Privacy and social networking
Article by Dr. Michael Schmidl, LL.M. Eur. (Rechtsanwalt/Maître en Droit), published by BNA International in World Data Protection Report 07/09, p. 25 - 26.
In June 2009 the Article 29 Data Protection Working Party, an independent European advisory body on data protection and privacy set up under Article 29 of Directive 95/46/EC (“WP-29”), rendered an opinion on privacy law implications of social networking (“WP-163”). In its WP-163, the WP-29 defines a social network service as “online communication platform which enables individuals to join or create networks of like-minded users” and categorises them as being information society services, as defined in Article 1 paragraph 2 of Directive 98/34/EC as amended by Directive 98/48/EC. The WP-163 stresses that the key phenomenon of social networks lies in the fact that users are asked to provide sufficient information about themselves in order to create a thorough personality profile or description and that moreover such information can easily be distributed to others.
The social network providers offer the corresponding tools, which not only allow the sharing of directly private information but also of subjects of interest to the user such as their favorite music, films or actors. All this information allows the social network providers to tailor advertising campaigns to the respective user groups. In light of the fact that many children and minors are using social network services WP-163 emphasises the importance for social network providers to make sure that the corresponding user group is adequately protected inter alia by means of age verification, informed consent, awareness as well as training campaigns, limiting the scope of collected data and its purposes, separation of communities of children and adults.
The WP-163 also deals with questions relating to the applicability of the European Data Protection Directive 95/46/EC and contains measures, which social network providers should implement in order to abide by the legal principles contained in the European privacy framework.
The most important question of whether European privacy laws apply to the social network providers established outside Europe is not analysed. Instead the WP-163 refers to its WP-148 on search engines in which the WP-29 has extensively examined under what circumstances European privacy laws may be applicable. The use of cookies on the social network users’ computers in order to improve or customise the services is almost the rule and correspondingly a very frequent reason for applying European privacy laws to social network providers outside Europe. The reason for this effect of cookies is that they enable the social network provider to collect data without the users’ interaction. The users’ computers are thus turned into technical means under the control of the provider, which is sufficient to trigger the applicability of the privacy laws at the users’ locations.

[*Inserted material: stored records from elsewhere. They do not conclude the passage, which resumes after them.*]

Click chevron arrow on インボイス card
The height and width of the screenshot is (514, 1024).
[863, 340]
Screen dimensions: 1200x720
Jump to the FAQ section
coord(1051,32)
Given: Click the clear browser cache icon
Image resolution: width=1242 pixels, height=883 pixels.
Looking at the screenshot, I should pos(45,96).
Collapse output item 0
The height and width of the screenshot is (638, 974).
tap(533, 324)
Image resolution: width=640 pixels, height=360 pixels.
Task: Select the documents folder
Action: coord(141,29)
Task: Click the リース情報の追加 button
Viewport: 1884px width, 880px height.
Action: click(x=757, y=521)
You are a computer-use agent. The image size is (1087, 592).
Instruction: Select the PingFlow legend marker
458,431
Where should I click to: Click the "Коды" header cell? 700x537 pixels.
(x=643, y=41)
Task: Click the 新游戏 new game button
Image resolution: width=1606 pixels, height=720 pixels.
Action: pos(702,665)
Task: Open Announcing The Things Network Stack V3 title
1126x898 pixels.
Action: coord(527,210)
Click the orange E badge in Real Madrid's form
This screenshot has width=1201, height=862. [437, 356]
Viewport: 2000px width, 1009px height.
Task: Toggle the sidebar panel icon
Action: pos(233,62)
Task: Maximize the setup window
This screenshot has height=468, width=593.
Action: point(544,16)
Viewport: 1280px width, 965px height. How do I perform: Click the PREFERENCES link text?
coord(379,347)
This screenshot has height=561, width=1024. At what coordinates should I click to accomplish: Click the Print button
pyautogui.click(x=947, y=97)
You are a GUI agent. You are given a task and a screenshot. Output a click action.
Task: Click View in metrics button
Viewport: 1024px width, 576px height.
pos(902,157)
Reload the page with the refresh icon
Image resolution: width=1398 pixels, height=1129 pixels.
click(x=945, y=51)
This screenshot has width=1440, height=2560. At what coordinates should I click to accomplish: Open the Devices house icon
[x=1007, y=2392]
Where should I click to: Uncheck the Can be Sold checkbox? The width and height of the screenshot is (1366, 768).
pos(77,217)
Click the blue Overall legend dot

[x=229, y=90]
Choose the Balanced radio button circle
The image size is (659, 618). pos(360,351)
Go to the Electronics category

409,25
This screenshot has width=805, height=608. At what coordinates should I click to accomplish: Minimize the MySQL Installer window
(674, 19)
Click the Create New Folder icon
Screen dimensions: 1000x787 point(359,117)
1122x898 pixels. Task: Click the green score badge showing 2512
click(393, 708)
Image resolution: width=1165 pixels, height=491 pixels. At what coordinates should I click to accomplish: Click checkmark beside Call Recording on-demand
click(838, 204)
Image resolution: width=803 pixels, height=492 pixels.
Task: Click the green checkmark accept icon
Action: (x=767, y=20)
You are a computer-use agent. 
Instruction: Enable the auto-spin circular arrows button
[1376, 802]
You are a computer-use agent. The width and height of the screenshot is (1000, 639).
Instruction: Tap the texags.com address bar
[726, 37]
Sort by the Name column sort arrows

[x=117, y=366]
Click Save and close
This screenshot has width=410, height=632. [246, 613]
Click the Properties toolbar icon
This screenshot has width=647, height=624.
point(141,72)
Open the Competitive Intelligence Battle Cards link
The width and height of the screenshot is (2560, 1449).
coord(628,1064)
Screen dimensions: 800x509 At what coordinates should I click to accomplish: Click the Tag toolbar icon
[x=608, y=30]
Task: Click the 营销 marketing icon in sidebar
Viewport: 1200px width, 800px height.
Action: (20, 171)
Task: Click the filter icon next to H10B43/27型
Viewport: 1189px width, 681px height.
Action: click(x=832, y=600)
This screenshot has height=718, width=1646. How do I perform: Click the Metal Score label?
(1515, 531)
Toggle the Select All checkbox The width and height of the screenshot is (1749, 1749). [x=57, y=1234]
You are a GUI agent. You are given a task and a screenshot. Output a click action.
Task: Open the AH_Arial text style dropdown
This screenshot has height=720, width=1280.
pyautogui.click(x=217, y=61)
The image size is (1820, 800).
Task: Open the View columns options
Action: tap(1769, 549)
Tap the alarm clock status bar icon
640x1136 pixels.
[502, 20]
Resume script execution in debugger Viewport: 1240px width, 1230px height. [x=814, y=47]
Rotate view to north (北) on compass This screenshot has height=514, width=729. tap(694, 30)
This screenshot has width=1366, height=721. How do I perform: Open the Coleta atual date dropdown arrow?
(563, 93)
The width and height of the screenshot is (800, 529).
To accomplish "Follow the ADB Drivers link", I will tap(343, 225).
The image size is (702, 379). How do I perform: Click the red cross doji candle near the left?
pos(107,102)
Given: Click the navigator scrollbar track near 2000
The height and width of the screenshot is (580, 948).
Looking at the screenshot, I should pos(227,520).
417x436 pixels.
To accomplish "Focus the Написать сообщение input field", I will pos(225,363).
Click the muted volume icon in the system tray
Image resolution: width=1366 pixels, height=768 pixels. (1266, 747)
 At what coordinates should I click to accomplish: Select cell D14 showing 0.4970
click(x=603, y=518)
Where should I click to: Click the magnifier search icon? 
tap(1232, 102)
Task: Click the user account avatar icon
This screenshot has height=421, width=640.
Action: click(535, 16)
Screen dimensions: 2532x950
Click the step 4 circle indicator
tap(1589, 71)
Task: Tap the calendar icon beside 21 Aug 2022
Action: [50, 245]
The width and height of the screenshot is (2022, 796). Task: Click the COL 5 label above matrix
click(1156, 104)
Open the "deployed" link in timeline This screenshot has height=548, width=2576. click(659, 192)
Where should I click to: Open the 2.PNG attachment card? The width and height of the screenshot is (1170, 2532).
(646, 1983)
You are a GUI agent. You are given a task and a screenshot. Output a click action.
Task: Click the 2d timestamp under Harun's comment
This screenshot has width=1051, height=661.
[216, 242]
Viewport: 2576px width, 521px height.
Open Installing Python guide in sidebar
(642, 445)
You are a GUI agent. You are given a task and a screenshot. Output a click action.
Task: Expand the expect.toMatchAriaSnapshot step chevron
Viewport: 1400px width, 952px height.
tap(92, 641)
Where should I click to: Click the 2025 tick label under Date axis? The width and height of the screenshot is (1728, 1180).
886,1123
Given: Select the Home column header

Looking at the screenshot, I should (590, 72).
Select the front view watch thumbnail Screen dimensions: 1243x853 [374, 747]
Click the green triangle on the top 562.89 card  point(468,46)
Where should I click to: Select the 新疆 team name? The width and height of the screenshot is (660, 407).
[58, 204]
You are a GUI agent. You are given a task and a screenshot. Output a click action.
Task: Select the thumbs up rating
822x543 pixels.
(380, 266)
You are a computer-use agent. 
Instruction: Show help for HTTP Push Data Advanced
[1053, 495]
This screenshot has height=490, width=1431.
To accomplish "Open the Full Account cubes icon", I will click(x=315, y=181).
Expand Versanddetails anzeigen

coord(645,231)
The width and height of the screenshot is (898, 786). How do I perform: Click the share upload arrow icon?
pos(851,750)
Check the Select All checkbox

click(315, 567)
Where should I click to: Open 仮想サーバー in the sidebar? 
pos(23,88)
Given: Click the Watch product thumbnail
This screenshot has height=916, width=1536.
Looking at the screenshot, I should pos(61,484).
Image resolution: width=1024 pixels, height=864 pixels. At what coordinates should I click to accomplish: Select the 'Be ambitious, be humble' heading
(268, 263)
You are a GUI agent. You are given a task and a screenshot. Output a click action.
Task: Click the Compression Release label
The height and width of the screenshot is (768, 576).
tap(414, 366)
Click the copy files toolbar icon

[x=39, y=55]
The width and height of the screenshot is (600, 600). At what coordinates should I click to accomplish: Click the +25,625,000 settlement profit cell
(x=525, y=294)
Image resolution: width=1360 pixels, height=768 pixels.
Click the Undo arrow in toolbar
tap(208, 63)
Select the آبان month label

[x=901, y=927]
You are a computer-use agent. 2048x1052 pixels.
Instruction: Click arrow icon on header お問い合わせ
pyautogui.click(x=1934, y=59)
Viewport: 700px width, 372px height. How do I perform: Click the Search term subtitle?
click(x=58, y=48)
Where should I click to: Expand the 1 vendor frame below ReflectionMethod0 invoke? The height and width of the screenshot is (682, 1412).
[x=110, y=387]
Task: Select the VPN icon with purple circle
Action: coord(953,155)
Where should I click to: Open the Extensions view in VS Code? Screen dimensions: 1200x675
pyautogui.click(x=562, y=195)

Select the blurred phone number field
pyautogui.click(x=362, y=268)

On this basis the WP-163 deals with identifying the data controller in the framework of social network services. The statement that the social network providers are to be regarded as responsible data controllers is not surprising, especially if and to the extent they actively process the users’ data for their own business purposes but also since they provide all the network and user management functionality. The third-party providers of applications accessible for users of social networks can also qualify as data controllers, for example as regards the user data. The most interesting phenomenon, however, is the concept of users being qualified as additional data controllers. Although all users collect, process and use personal data about other users they are exempted of the application of privacy law as a consequence of the so-called “household exemption”, if their data processing activities occur simply in the course of a purely personal or household activity. This exemption does not apply, however, where a user acts as company representative in the social network in order to promote the company’s activities, commercial, political or other goals or if a company uses the service as a professional collaboration platform. As a consequence the full set of data controller obligations apply. WP-163 lists further typical examples of when data controller rules have to be applied to users
WP-163 also deals with the importance of restrictive so-called “privacy-friendly” default settings (e.g., on what data can be searched and found from inside the network or from outside by means of search machines), since such settings will most likely be left unchanged by the majority of the users, and with the importance of sufficient information and warnings to users regarding the impact on their privacy if they upload personal data. According to the WP-163 users do especially have to be informed about planned direct marketing measures, data sharing with third parties, the risks for providing own data (especially sensitive data) and the potential illegality of providing third parties’ data on social networks. The WP-163 recommends that the social network provider should also give information (e.g., on its website) on how to access a complaint facility, which could inter alia deal with the users’ rights of access, correction and deletion. Another aspect of “privacy-friendly” settings can be seen in the definition of maximum time periods for which data of inactive users is retained and in the deletion of users who have terminated their accounts. Moreover, the service provider has to enable data subjects to use the service with a pseudonym rather than with their real name.
In addition to these topics the WP-163 emphasises that any kind of direct marketing targeted at the users of the network must comply with the corresponding legal requirements, especially as regards the use of cookies and the technique of behavioural targeting. As per the WP-163 the social network providers do not have to fulfil data retention requirements applicable to providers of electronic communication services provided in Article 2 c) of the Framework Directive (2002/21/EC). This may be seen differently if they provide additional services that fall under the scope of an electronic communications service such as a publicly accessible email service. Another interesting aspect the working paper deals with is the handling of invitations to join the network directed at third parties by users of a networking system. Such invitations can be exempted from direct marketing restrictions for email if they are merely personal communications (i.e. no incentive is given to either sender or recipient, the provider does not select the recipients of the message, the identity of the sending user must be clearly mentioned, the sending user must know the full content of the message that will be sent on his behalf).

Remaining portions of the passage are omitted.